*Request*. Could you rewrite the listing below with "How do I perform" replaced by "How can I complete" everywhere it appears, leaving everything else the same?

-------------------------

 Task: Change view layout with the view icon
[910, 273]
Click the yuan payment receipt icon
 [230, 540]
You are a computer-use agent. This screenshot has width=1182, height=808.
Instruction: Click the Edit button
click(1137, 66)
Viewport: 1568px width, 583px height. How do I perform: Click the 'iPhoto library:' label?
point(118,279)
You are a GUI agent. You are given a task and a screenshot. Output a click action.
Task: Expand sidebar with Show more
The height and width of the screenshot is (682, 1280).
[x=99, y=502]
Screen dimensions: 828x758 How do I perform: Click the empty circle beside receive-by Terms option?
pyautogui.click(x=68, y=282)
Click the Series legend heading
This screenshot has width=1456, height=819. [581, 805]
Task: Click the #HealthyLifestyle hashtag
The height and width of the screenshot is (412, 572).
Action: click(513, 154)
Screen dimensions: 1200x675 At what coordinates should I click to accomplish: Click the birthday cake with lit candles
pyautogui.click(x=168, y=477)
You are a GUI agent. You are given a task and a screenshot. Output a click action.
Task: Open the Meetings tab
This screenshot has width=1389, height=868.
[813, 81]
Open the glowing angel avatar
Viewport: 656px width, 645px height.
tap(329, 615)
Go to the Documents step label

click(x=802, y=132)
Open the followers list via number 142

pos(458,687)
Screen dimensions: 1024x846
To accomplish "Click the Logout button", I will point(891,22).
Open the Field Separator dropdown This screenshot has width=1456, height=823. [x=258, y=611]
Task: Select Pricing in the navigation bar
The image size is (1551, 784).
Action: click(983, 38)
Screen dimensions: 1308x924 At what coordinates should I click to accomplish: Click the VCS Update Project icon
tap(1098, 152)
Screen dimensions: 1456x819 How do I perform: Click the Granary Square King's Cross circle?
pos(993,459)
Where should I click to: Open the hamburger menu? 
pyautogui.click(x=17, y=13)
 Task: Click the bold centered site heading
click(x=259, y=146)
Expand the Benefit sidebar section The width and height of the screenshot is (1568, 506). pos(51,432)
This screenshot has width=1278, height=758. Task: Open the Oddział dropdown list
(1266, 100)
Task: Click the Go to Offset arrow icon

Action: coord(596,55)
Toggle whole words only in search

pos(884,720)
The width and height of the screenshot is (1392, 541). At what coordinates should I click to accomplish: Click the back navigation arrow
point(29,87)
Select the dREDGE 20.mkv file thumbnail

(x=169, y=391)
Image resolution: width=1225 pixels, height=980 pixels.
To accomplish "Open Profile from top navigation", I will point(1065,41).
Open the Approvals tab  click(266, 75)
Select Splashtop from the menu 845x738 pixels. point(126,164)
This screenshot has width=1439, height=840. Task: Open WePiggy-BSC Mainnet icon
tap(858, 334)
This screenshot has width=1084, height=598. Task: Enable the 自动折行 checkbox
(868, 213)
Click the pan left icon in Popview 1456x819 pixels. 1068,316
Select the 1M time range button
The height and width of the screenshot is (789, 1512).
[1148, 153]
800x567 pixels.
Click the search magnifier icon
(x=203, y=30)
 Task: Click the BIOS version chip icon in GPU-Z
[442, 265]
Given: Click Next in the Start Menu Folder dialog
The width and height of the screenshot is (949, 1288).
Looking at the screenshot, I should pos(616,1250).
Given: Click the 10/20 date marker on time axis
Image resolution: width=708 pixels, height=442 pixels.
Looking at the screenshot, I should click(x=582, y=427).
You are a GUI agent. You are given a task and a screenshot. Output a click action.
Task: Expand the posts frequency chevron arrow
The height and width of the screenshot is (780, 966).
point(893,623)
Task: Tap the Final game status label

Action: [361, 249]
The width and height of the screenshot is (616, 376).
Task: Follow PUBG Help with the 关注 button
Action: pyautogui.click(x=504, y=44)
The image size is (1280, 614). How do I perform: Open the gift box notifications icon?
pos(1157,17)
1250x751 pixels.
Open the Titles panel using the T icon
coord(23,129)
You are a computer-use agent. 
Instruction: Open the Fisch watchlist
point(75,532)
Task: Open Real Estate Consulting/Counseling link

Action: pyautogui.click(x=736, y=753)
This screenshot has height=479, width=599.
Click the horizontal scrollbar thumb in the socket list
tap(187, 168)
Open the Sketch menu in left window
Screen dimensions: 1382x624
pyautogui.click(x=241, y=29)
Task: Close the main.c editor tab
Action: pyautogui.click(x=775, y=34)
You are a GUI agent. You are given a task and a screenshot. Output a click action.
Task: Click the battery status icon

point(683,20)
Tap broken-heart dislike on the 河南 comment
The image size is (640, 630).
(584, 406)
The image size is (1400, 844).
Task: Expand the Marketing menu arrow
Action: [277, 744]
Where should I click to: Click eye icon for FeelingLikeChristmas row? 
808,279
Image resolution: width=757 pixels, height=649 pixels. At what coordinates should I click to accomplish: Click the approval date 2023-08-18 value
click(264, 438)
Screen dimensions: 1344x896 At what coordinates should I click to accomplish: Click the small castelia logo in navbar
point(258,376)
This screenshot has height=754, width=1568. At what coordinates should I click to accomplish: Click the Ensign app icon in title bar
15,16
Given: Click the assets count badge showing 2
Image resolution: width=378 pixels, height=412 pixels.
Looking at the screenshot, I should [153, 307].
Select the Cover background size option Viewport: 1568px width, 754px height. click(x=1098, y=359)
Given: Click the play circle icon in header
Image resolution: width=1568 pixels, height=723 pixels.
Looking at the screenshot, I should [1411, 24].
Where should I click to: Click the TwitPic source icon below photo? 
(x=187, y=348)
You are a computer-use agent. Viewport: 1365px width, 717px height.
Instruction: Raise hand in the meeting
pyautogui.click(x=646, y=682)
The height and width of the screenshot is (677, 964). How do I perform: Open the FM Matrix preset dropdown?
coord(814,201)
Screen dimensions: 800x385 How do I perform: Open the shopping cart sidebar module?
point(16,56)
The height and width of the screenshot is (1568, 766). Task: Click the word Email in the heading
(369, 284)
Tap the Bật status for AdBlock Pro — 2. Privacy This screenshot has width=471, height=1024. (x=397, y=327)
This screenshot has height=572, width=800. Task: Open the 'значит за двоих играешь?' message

-------------------------

*The output*.
 Task: Change view layout with the view icon
[910, 273]
Click the yuan payment receipt icon
 [230, 540]
You are a computer-use agent. This screenshot has width=1182, height=808.
Instruction: Click the Edit button
click(1137, 66)
Viewport: 1568px width, 583px height. How can I complete: Click the 'iPhoto library:' label?
point(118,279)
You are a GUI agent. You are given a task and a screenshot. Output a click action.
Task: Expand sidebar with Show more
The height and width of the screenshot is (682, 1280).
[x=99, y=502]
Screen dimensions: 828x758 How can I complete: Click the empty circle beside receive-by Terms option?
pyautogui.click(x=68, y=282)
Click the Series legend heading
This screenshot has width=1456, height=819. [581, 805]
Task: Click the #HealthyLifestyle hashtag
The height and width of the screenshot is (412, 572).
Action: click(513, 154)
Screen dimensions: 1200x675 At what coordinates should I click to accomplish: Click the birthday cake with lit candles
pyautogui.click(x=168, y=477)
You are a GUI agent. You are given a task and a screenshot. Output a click action.
Task: Open the Meetings tab
This screenshot has width=1389, height=868.
[813, 81]
Open the glowing angel avatar
Viewport: 656px width, 645px height.
tap(329, 615)
Go to the Documents step label

click(x=802, y=132)
Open the followers list via number 142

pos(458,687)
Screen dimensions: 1024x846
To accomplish "Click the Logout button", I will point(891,22).
Open the Field Separator dropdown This screenshot has width=1456, height=823. [x=258, y=611]
Task: Select Pricing in the navigation bar
The image size is (1551, 784).
Action: click(983, 38)
Screen dimensions: 1308x924 At what coordinates should I click to accomplish: Click the VCS Update Project icon
tap(1098, 152)
Screen dimensions: 1456x819 How can I complete: Click the Granary Square King's Cross circle?
pos(993,459)
Where should I click to: Open the hamburger menu? 
pyautogui.click(x=17, y=13)
 Task: Click the bold centered site heading
click(x=259, y=146)
Expand the Benefit sidebar section The width and height of the screenshot is (1568, 506). pos(51,432)
This screenshot has width=1278, height=758. Task: Open the Oddział dropdown list
(1266, 100)
Task: Click the Go to Offset arrow icon

Action: coord(596,55)
Toggle whole words only in search

pos(884,720)
The width and height of the screenshot is (1392, 541). At what coordinates should I click to accomplish: Click the back navigation arrow
point(29,87)
Select the dREDGE 20.mkv file thumbnail

(x=169, y=391)
Image resolution: width=1225 pixels, height=980 pixels.
To accomplish "Open Profile from top navigation", I will point(1065,41).
Open the Approvals tab  click(266, 75)
Select Splashtop from the menu 845x738 pixels. point(126,164)
This screenshot has width=1439, height=840. Task: Open WePiggy-BSC Mainnet icon
tap(858, 334)
This screenshot has width=1084, height=598. Task: Enable the 自动折行 checkbox
(868, 213)
Click the pan left icon in Popview 1456x819 pixels. 1068,316
Select the 1M time range button
The height and width of the screenshot is (789, 1512).
[1148, 153]
800x567 pixels.
Click the search magnifier icon
(x=203, y=30)
 Task: Click the BIOS version chip icon in GPU-Z
[442, 265]
Given: Click Next in the Start Menu Folder dialog
The width and height of the screenshot is (949, 1288).
Looking at the screenshot, I should pos(616,1250).
Given: Click the 10/20 date marker on time axis
Image resolution: width=708 pixels, height=442 pixels.
Looking at the screenshot, I should click(x=582, y=427).
You are a GUI agent. You are given a task and a screenshot. Output a click action.
Task: Expand the posts frequency chevron arrow
The height and width of the screenshot is (780, 966).
point(893,623)
Task: Tap the Final game status label

Action: [361, 249]
The width and height of the screenshot is (616, 376).
Task: Follow PUBG Help with the 关注 button
Action: pyautogui.click(x=504, y=44)
The image size is (1280, 614). How can I complete: Open the gift box notifications icon?
pos(1157,17)
1250x751 pixels.
Open the Titles panel using the T icon
coord(23,129)
You are a computer-use agent. 
Instruction: Open the Fisch watchlist
point(75,532)
Task: Open Real Estate Consulting/Counseling link

Action: pyautogui.click(x=736, y=753)
This screenshot has height=479, width=599.
Click the horizontal scrollbar thumb in the socket list
tap(187, 168)
Open the Sketch menu in left window
Screen dimensions: 1382x624
pyautogui.click(x=241, y=29)
Task: Close the main.c editor tab
Action: pyautogui.click(x=775, y=34)
You are a GUI agent. You are given a task and a screenshot. Output a click action.
Task: Click the battery status icon

point(683,20)
Tap broken-heart dislike on the 河南 comment
The image size is (640, 630).
(584, 406)
The image size is (1400, 844).
Task: Expand the Marketing menu arrow
Action: [277, 744]
Where should I click to: Click eye icon for FeelingLikeChristmas row? 
808,279
Image resolution: width=757 pixels, height=649 pixels. At what coordinates should I click to accomplish: Click the approval date 2023-08-18 value
click(264, 438)
Screen dimensions: 1344x896 At what coordinates should I click to accomplish: Click the small castelia logo in navbar
point(258,376)
This screenshot has height=754, width=1568. At what coordinates should I click to accomplish: Click the Ensign app icon in title bar
15,16
Given: Click the assets count badge showing 2
Image resolution: width=378 pixels, height=412 pixels.
Looking at the screenshot, I should [153, 307].
Select the Cover background size option Viewport: 1568px width, 754px height. click(x=1098, y=359)
Given: Click the play circle icon in header
Image resolution: width=1568 pixels, height=723 pixels.
Looking at the screenshot, I should [1411, 24].
Where should I click to: Click the TwitPic source icon below photo? 
(x=187, y=348)
You are a computer-use agent. Viewport: 1365px width, 717px height.
Instruction: Raise hand in the meeting
pyautogui.click(x=646, y=682)
The height and width of the screenshot is (677, 964). How can I complete: Open the FM Matrix preset dropdown?
coord(814,201)
Screen dimensions: 800x385 How can I complete: Open the shopping cart sidebar module?
point(16,56)
The height and width of the screenshot is (1568, 766). Task: Click the word Email in the heading
(369, 284)
Tap the Bật status for AdBlock Pro — 2. Privacy This screenshot has width=471, height=1024. (x=397, y=327)
This screenshot has height=572, width=800. Task: Open the 'значит за двоих играешь?' message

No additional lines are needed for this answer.